添付されていたデータは大沢康太が就活時に提出したポートフォリオのようで、細部まで作り込まれた脱出ゲームはとても1人で作ったとは思えないクオリティだった。
これを作るのにどれだけの時間と努力を費やしたかと思うと、彼の置かれている状況にやりきれなさを感じる。


これを高柳尚が作ったと証明出来ればベストだがそこが難しい。
やはり作者にしか分からない何かを見つけるしかないかと思うが、なんのヒントもない状況でそれは難しいだろう。

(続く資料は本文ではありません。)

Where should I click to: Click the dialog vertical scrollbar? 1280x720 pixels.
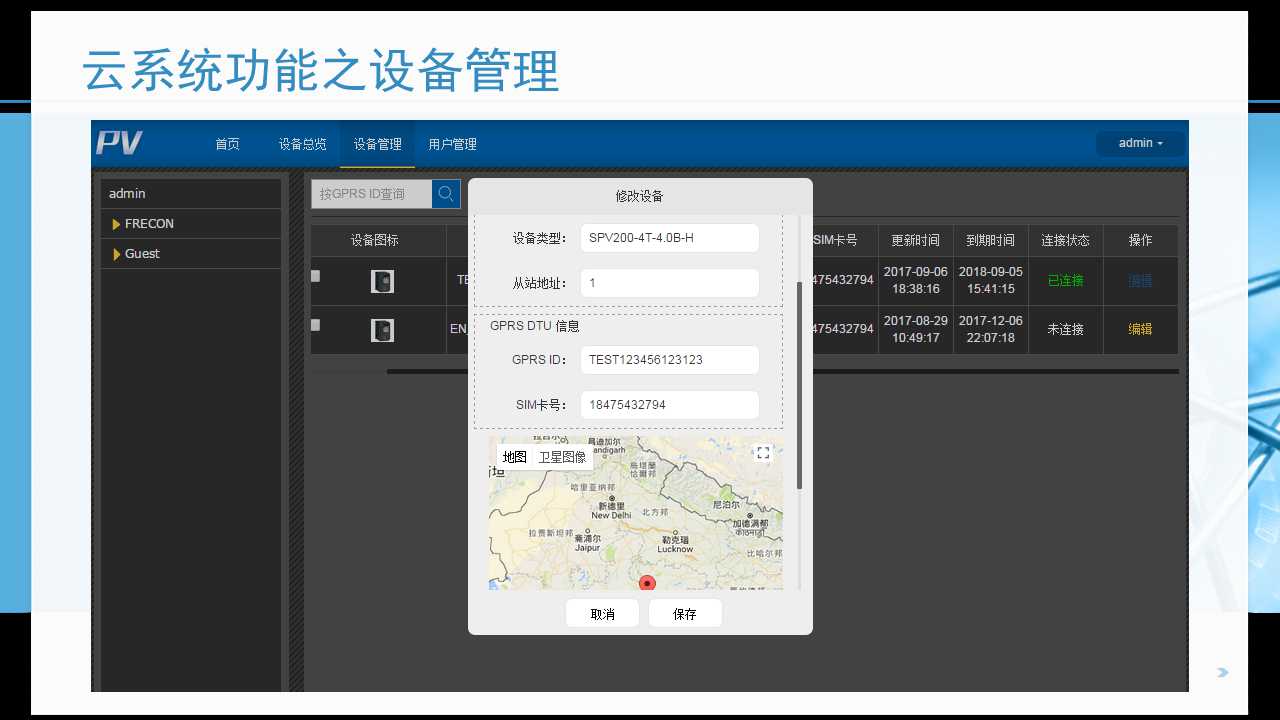799,385
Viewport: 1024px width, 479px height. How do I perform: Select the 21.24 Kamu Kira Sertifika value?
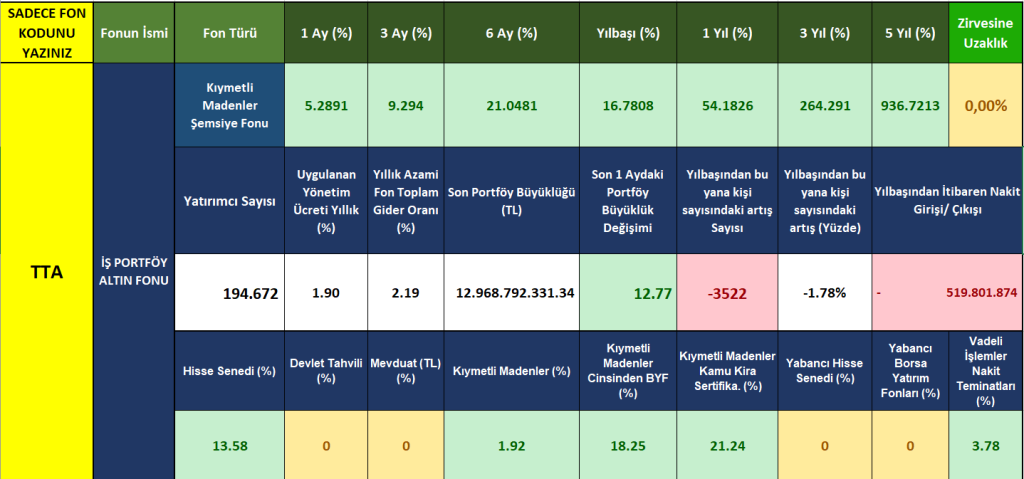(x=728, y=445)
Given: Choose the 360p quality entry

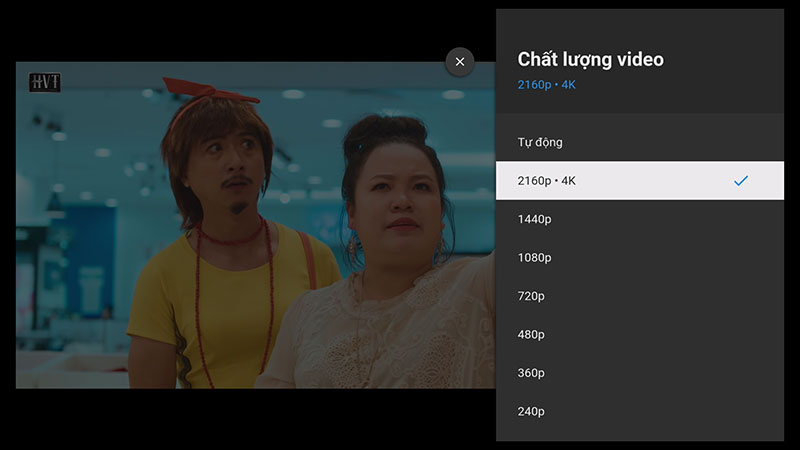Looking at the screenshot, I should click(x=640, y=373).
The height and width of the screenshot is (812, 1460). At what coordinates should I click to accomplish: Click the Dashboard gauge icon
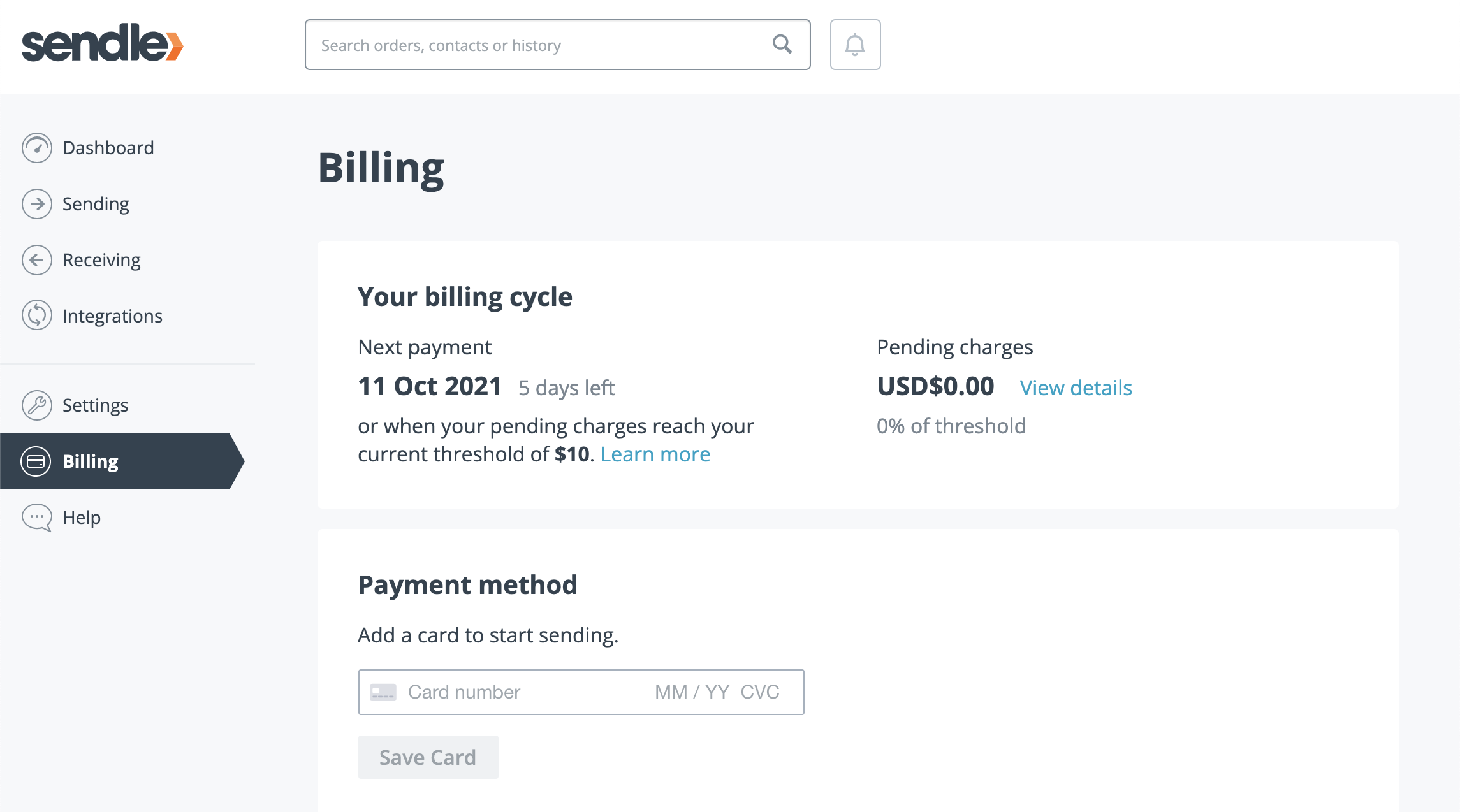pos(37,148)
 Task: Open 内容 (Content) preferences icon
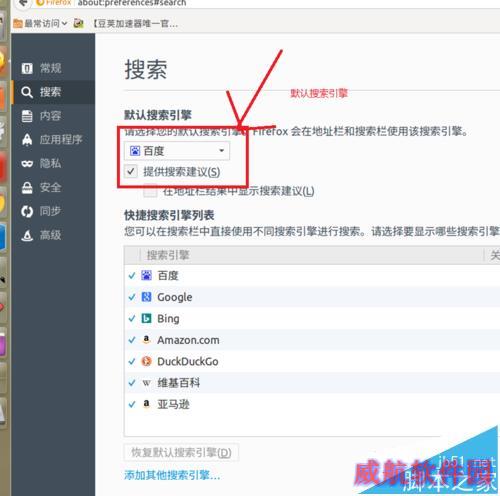pyautogui.click(x=27, y=116)
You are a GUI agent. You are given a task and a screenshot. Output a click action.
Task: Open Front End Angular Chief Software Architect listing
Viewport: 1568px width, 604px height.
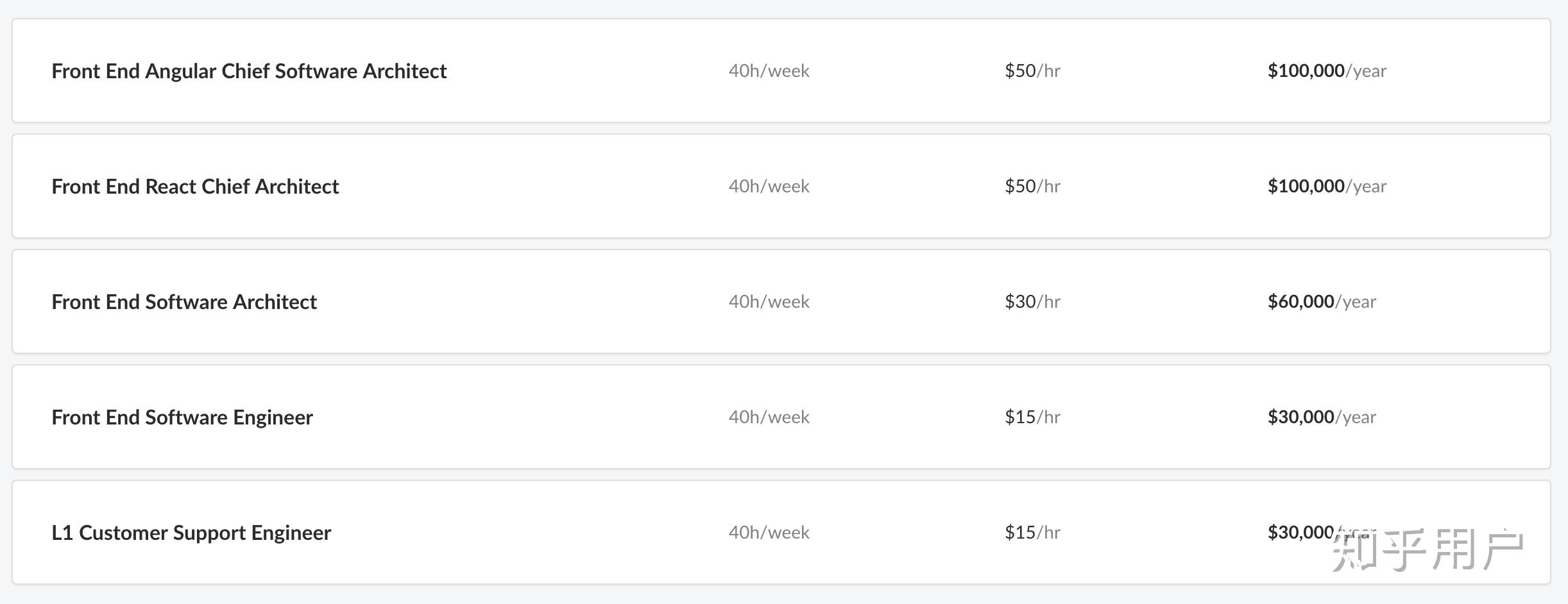pyautogui.click(x=249, y=71)
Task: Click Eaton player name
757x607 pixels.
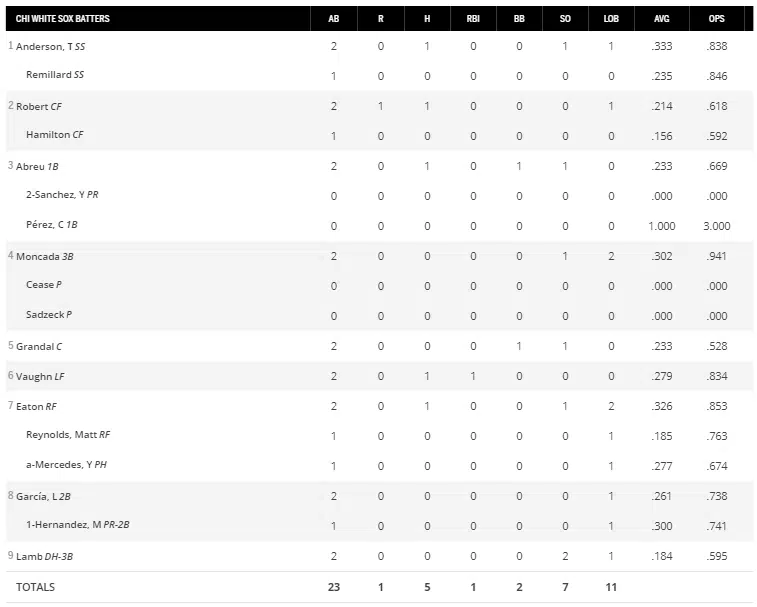Action: (x=29, y=406)
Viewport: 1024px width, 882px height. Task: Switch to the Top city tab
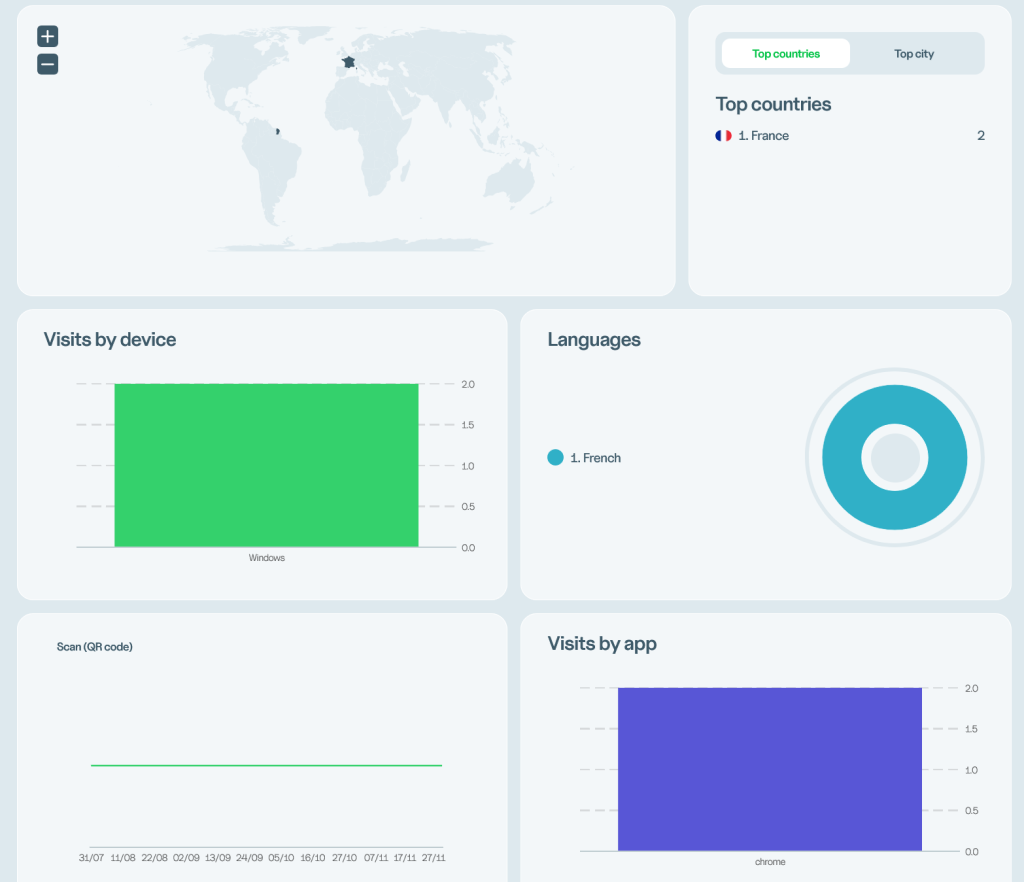[913, 53]
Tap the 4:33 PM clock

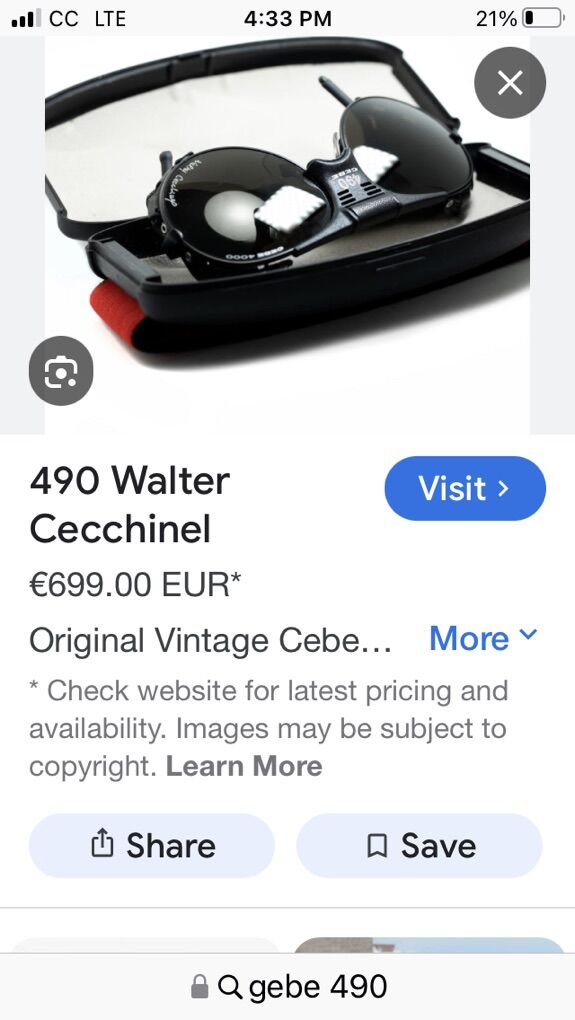288,19
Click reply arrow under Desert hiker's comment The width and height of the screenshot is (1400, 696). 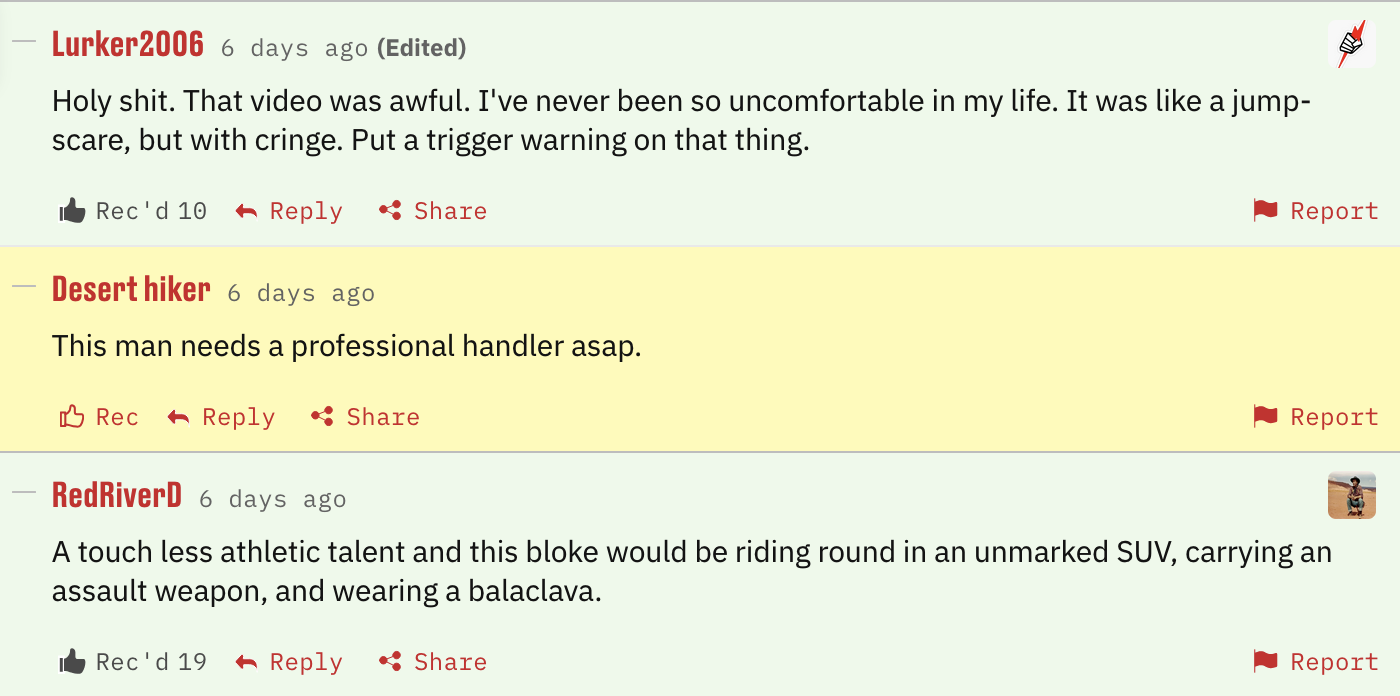pyautogui.click(x=179, y=417)
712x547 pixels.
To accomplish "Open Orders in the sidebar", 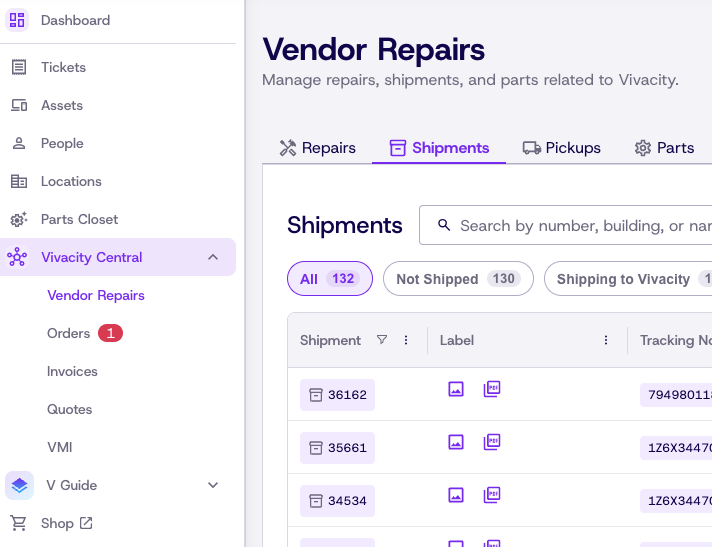I will (69, 333).
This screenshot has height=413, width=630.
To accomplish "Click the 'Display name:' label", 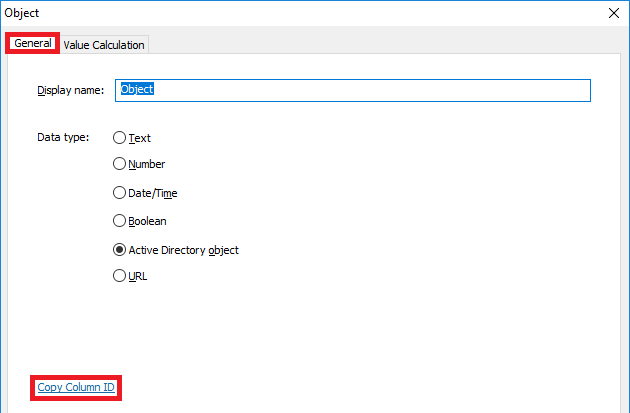I will [x=71, y=90].
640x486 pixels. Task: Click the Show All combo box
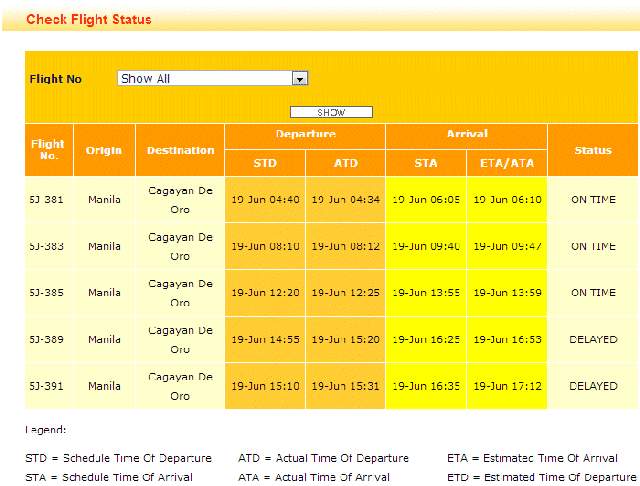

ここに高柳尚を呼べば1発で分かるかもしれないが、そうしてしまえば後から手を元々組んでいたなんて言われかねない。
後々のことを考えるとあの場で高柳尚にも突然話を振るべきなんだ。


そう考えた俺は彼に近しい者に協力を得るためある人を呼び出した。
そいつはすぐに俺の部屋を訪れため息を吐きながらドカッと鎮座しているソファに腰を下ろす。


「俺もこう見えて忙しいんだけど伊織」

「悪いとは思ってる。けど翔にしか頼めないんだ」


そう呟くと翔は満更でもないように両方の口角を上げて嬉しそうに微笑む。
事実、翔は仕事もできる男だし何より頼りになる俺の友達のためまず頼るとしたら思い浮かぶのはいつだって翔だ。


「で、今何やってるわけ?」

「心春に頼まれたことがあってな。高柳尚のことなんだが聞いてるだろ?」

「伊織も聞いてたんだ。それが本当ならまずいよね?これから彼はkisaragiの主軸となっていくのであれば表に立つこともあるだろうし、そうなったらどこからか情報漏れてあっという間に拡散する可能性がある」

「そういうことだ。それを懸念してkisaragiも協力してくれてる。それで翔に聞きたいことがあるんだが」


事情を全て把握した翔は真面目な表情となり話の先を促すように俺の顔を見つめる。
それに促されるように俺は続きを話した。


「高柳尚のクセとか制作の特徴とか何かないか?なんでもいいんだが⋯」

「クセか⋯⋯」


口元に手を当てながら何かを考える翔は一点を見つめて思考を巡らせているようだ。
チームリーダーとしていつもメンバーを見ている翔なら何か分かるかもしれない。


「そういえばクセと言えるかは分からないけど、尚っていつも作るゲームのキャラに色の名前を使ってるって聞いたことがある」

「色か⋯⋯」

「あと必ず攻略までに隠し要素を入れてるらしいんだけど⋯⋯それは俺もどこにあるのかは分からない」


(さすが翔⋯そこまで聞ければ後はこちらでどうにかできそうだ)


「そこまで聞ければこっちのもんだ。ありがとな」

「え、伊織。もしかして⋯⋯」


翔から話を聞いた俺は早速パソコンに向き直り送られてきたゲームを開いた。
そしてそのままプログラミング画面に移行し最初から順番に言語を読んでいく。


「隠し要素、探すつもり?」

「もちろんだ。じゃないと大沢の嘘が露見させられないだろ」

「間に合う?明日でしょ?」

「間に合わせるに決まってるだろ」

「今回はまたなんでそこまでするの?」

「もちろん会社のためだよ。kisaragiとこういう施策をしたんだからあちらに汚点が見つかればこっちも無傷では済まないかもしれないからな。それにその男は心春を俺から奪おうとしてるらしい。そんな事をして俺が許すわけないだろ」


翔はふっと呆れたように笑うと立ち上がり背を向けて部屋を出ていく。
そんな背中を見つめてありがとう、と呟くと振り返った翔はニヤッと笑った。


「頑張れよ伊織。俺も俺で他にも手がかりないか探してみるよ」


なんとか証拠を見つけて明日の会議で暴露する。
そこで全てが明らかになれば嫌でも詳しくkisaragiは調べなくてはならなくなるし、今更やったところで高柳尚の過去が返ってくるわけではない。


それでも疑惑を晴らすことは彼の努力を認め証明することにもなるし、第一心春がそれをきっと望んでいる。
俺はそのためだったらこんなこと大変でもなんともないと思えた。